Göztepe’de geçtiğimiz sezonun ortasından itibaren kan değişikliği yapılacağı belliydi. 8 yıllık görevinden istifa eden Başkan Mehmet Sepil, kulübün futbol takımının bayrağını Danimarkalı spor adamı Rasmus Ankersen’e devretti.
Eski bir futbolcu olan Ankersen’in kariyeri aslında merak ile büyüdü diyebiliriz. Performans ustası olan iş insanı, aynı zamanda ortak olduğu şirket İngiltere’de Southampton FC’nin yüzde 80’ine de sahip. Kariyerinin daha başlarında soru sormaya başlayan Ankersen:
-Neden en iyi koşucular Etiyopya’dan çıkar?
-Kadın golfçüler neden Kore’den çıkıyor?
-Jamaikalı sprinterler nasıl bunu başarıyor?
gibi sorular sorarak seyahate çıkma kararı verir. Yaklaşık 1 yılı bulan gezisinde gittiği bölgelerdeki en iyi sporcularla buluşarak araştırma yapar. Bunun ardından “The Gold Mine Effect” kitabıyla adını duyurur.
Küllerinden doğdu
Esas hikâyesinin başladığı yer olan Midtjlland takımını satın alan Matthew Benham, Ankersen’in kitabını keşfettikten sonra kulübün başına Ankersen’i getirir. Çok para harcamadan, yeteneklere yatırım yaparak yola çıkma kararı alan bu ikilinin macerası başlar. 28 milyon Euro harcamaya karşılık 65 milyon Euro gibi bir gelir elde ederek peri masalını başlatırlar.
İngiltere yolculuğu
Benham’ın İngiltere yolculuğunun ardından Ankersen’i de adaya götürür. Brentford takımının sportif direktörü olarak çalışmaya başlayan Danimarkalı, 6 yılda 192 milyon Euro gelir sağlayarak kulübün 74 yıllık Premiere Lig özlemini sonlandırır.
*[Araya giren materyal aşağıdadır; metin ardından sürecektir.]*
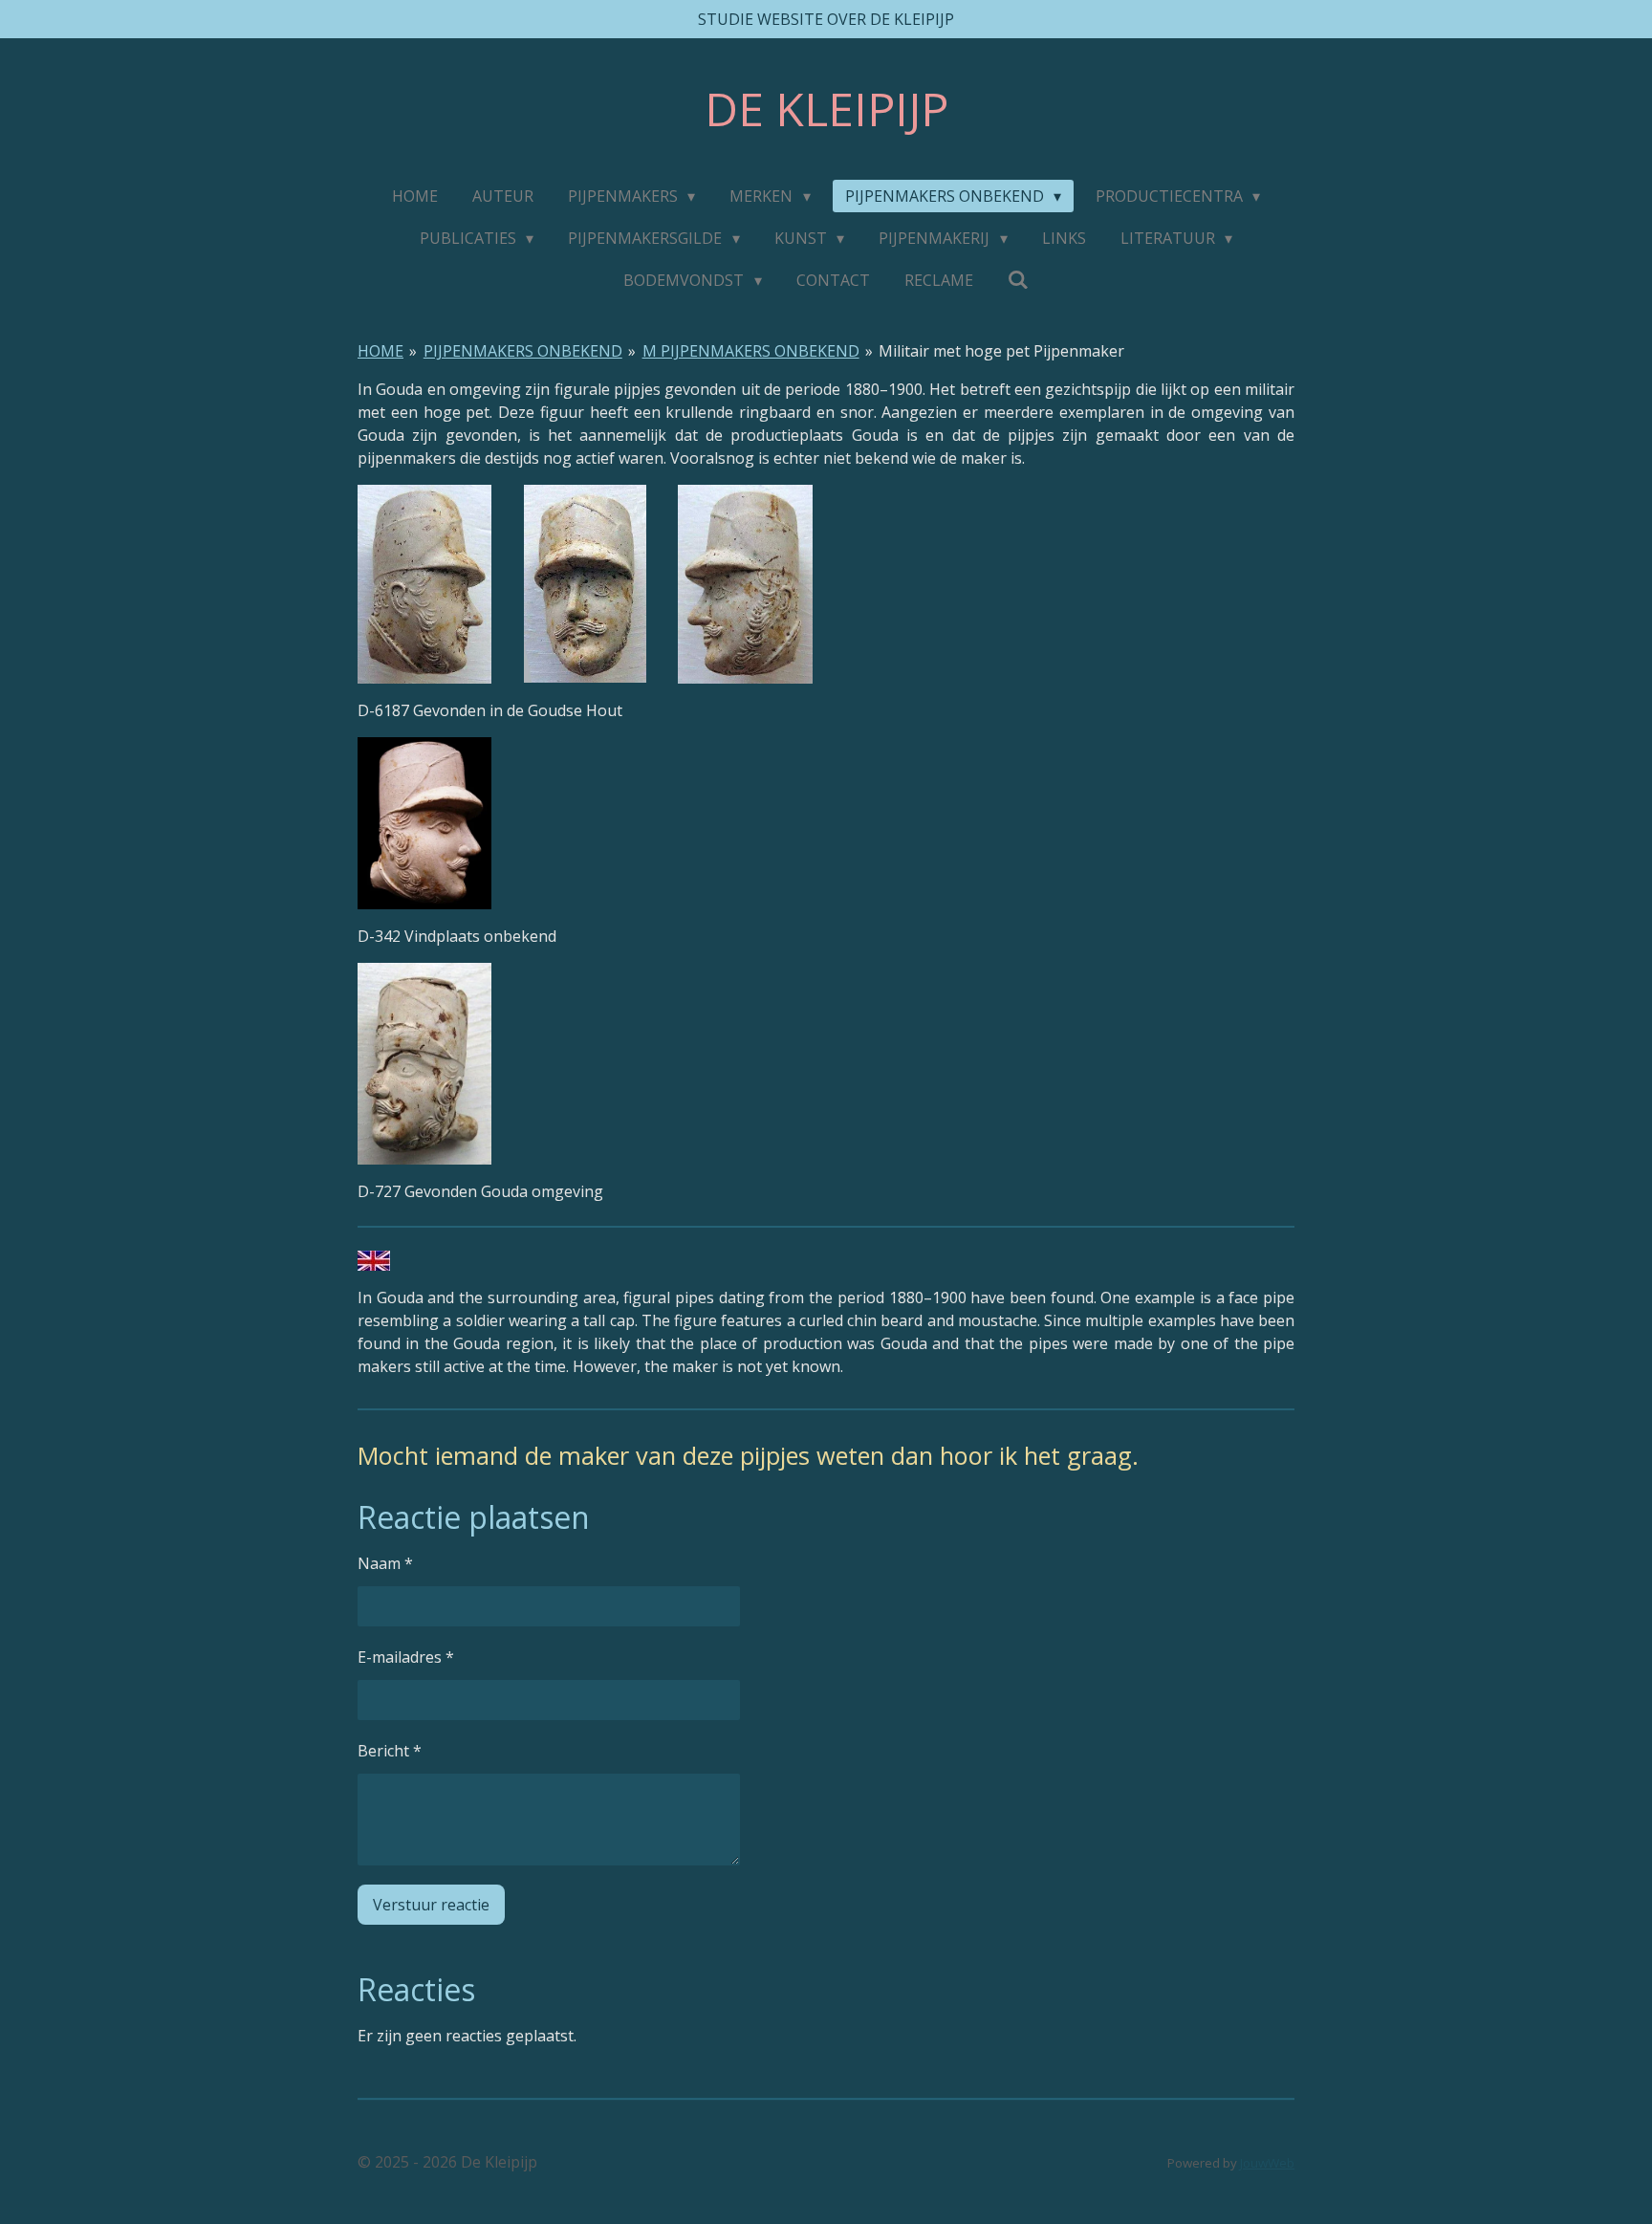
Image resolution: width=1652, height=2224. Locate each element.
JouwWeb (1267, 2162)
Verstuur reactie (431, 1904)
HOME (380, 350)
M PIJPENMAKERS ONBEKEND (750, 350)
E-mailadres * (406, 1657)
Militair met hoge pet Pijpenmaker (1001, 350)
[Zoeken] (1018, 279)
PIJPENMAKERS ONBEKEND (523, 350)
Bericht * (390, 1750)
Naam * (385, 1563)
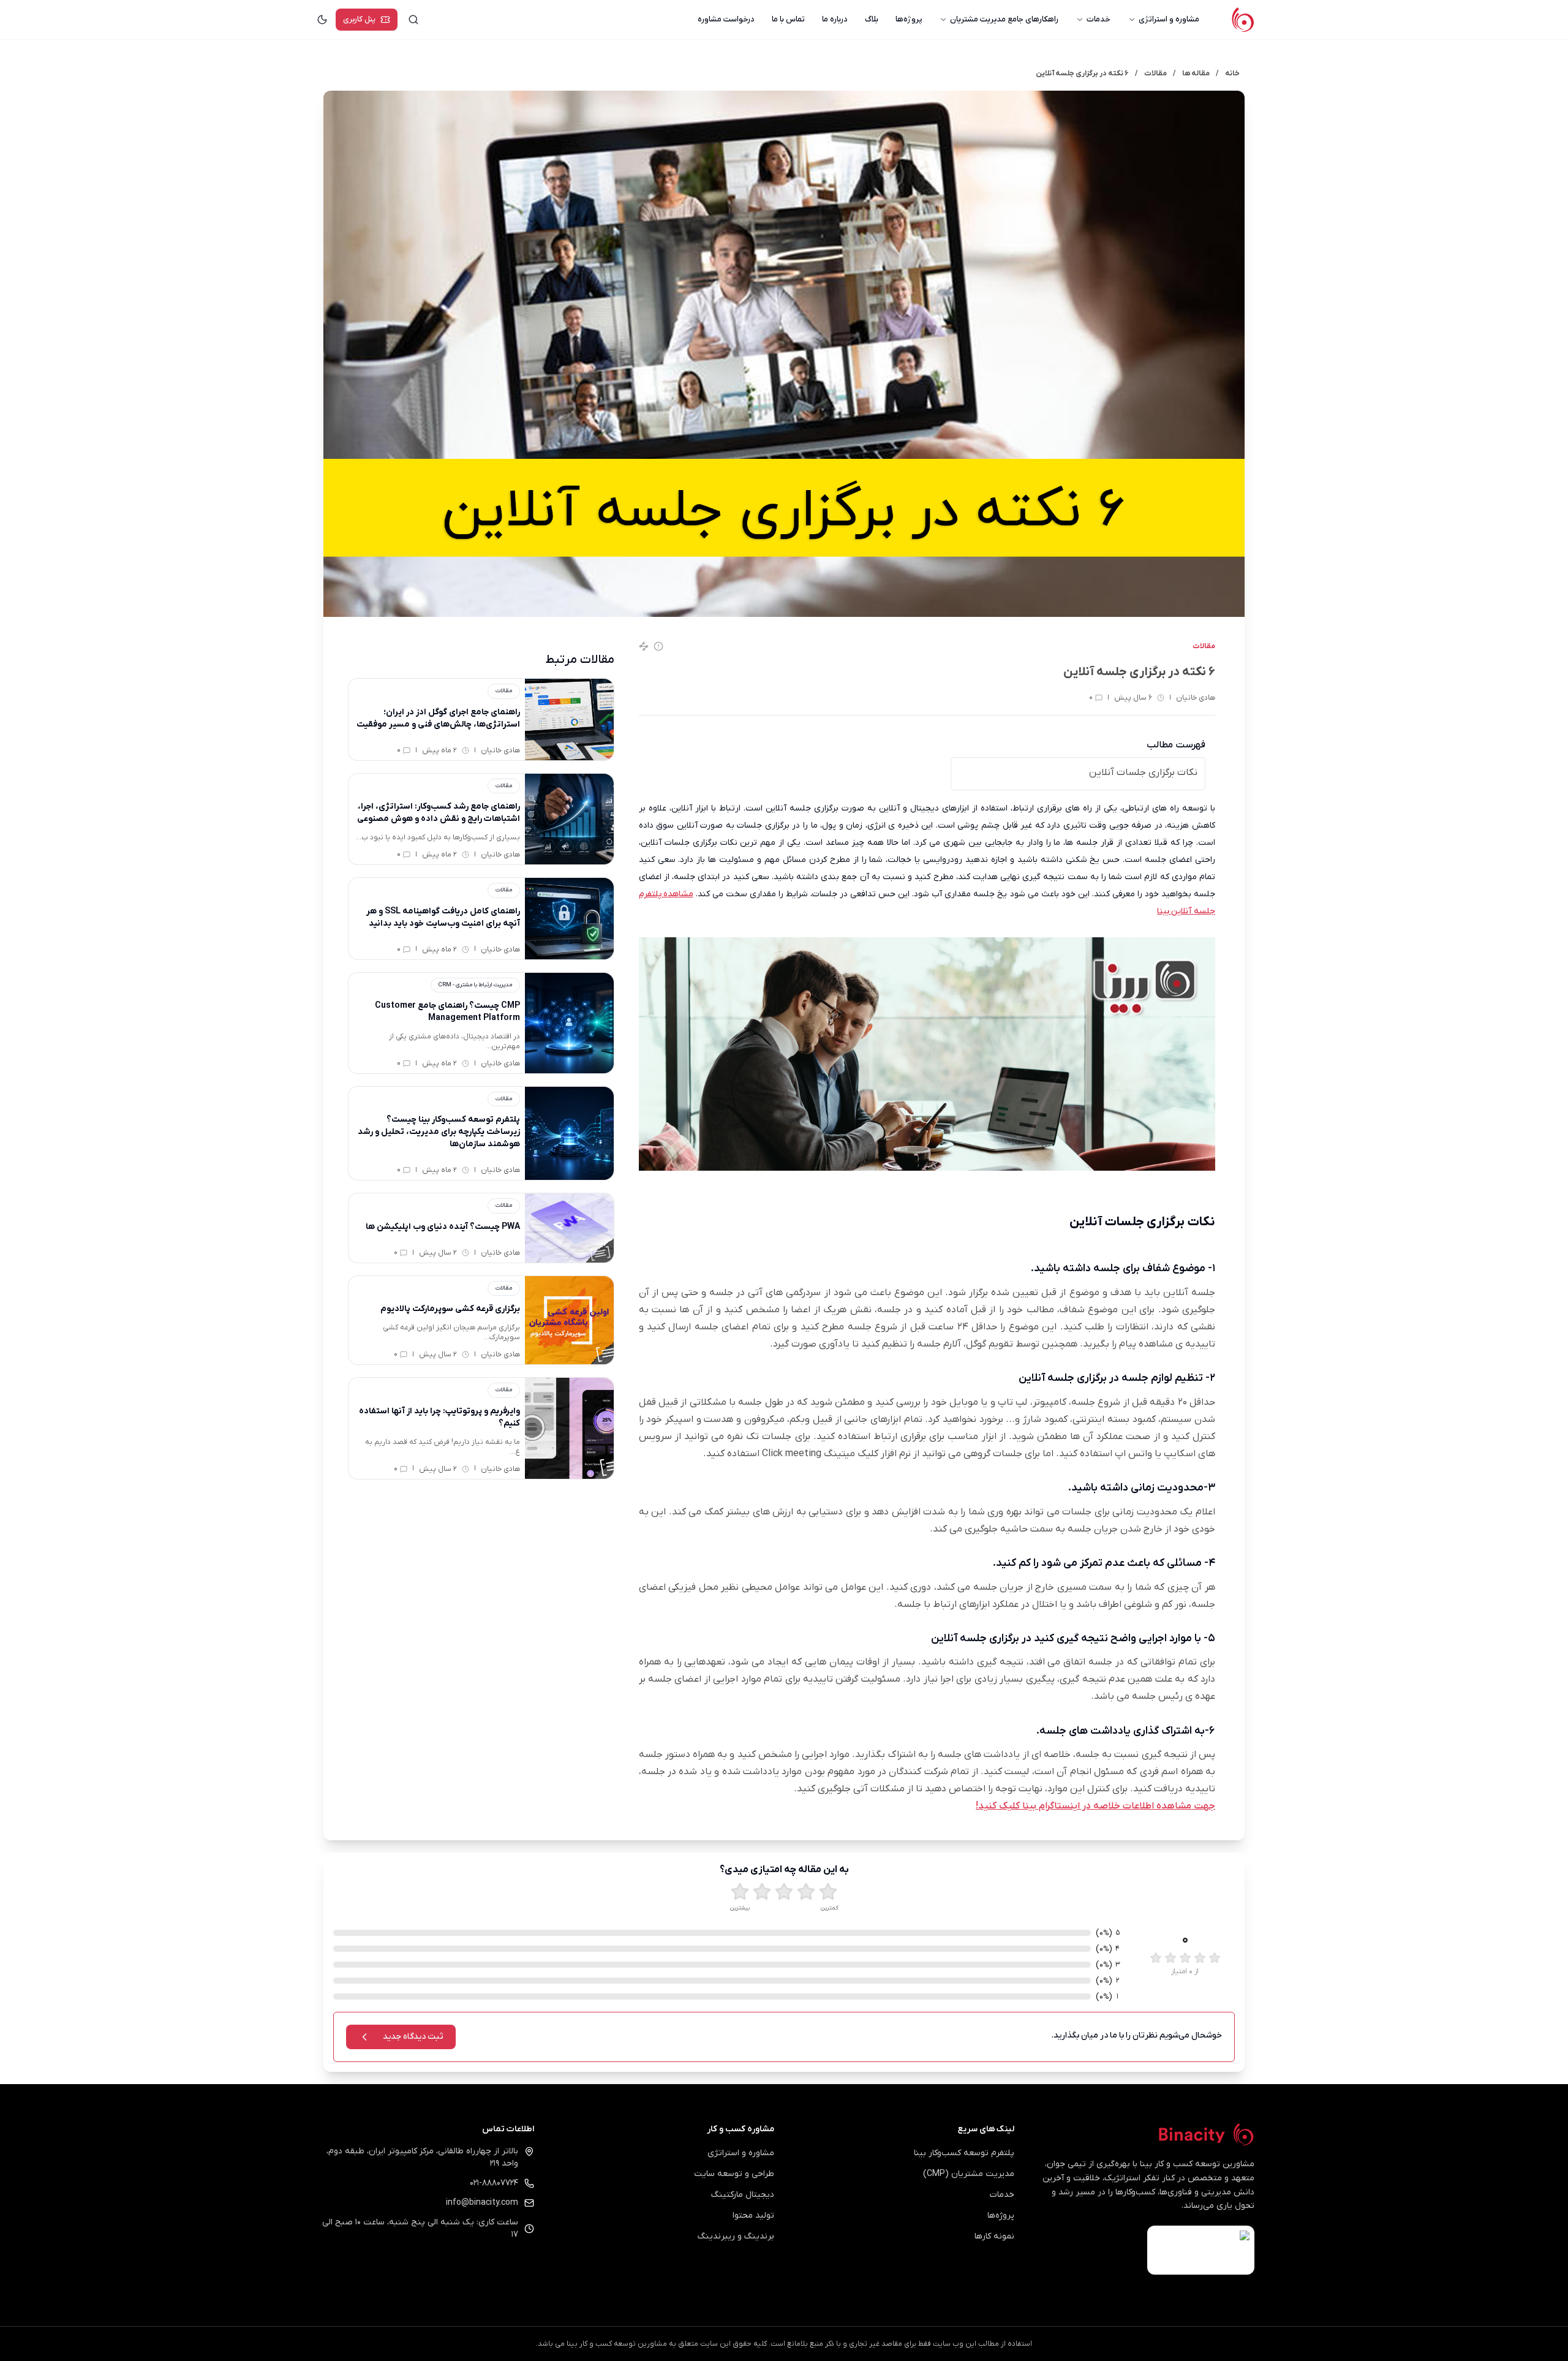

2021 yılının sonuna kadar devam eden bu birlikteliğin ardından şimdi sırada Göztepe var. Nasıl bir politika izlenecek? Takım nerelere getirilecek? Bunu hep birlikte göreceğiz. Ancak eldeki bilgilere göre kulüp içerisinde birçok şeyin değişeceği ortada. Transfer politikası, mali politika ve alt yapı baştan aşağıya değişecektir.
Türkiye’de bir ilk olan futbola yabancı sermaye girişi neler getirecek yaşayarak göreceğiz. Kurulu düzen içerisinde ya bize benzeyecekler ya bizi değiştirecekler. Umarım bizi değiştirirler.